There are many benefits of automating the banking experience for customers. However, is it enough to digitize the banking platform for consumers?

The answer to the question crops up because there are consumers who aren’t tech-savvy. The number of people who cannot even operate a smartphone in the current world may be less and reduce with time. Still, it is necessary to understand that the purpose of digitization is to not just increase efficiency but also make the process simple for all the stakeholders.

To overcome the tech complexity issues, a bank has to keep its automation overlays less and the platform simple with an easy-to-use interface. The platform has to be device friendly and should not restrict the workflow between a mobile app and a web portal.

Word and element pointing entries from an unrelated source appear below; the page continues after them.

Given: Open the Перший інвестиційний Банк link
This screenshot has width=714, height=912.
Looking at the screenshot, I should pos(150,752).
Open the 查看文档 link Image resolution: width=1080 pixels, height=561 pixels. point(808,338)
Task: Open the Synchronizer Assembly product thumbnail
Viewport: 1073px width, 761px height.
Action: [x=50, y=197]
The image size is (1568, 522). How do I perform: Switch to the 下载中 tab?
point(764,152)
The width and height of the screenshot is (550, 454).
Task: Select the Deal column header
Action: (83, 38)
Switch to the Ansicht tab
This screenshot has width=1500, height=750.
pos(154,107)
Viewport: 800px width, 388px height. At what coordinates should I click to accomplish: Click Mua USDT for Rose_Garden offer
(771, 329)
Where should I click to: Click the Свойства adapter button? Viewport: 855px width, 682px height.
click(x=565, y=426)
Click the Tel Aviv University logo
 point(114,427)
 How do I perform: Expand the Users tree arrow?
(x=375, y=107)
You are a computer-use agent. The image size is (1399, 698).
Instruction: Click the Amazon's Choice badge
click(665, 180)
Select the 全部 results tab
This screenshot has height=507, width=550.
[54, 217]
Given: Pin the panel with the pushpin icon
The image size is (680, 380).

There can be teething problems initially, but in that case, instead of asking the customer to physically step into the branch, ask them to scan and email the documents through their registered email ID. There can always be a workaround that will not disturb a good experience for the customer till the tech issues are fixed.

Conclusion:

Consumer’s necessities are often basic, and they are not demands but logically speaking just solutions that they are looking for from their bank in supporting their income route. A bank that starts respecting the consumer’s point of view and supports them through quick and round-the-clock remote service will scale growth trajectories at a remarkable pace.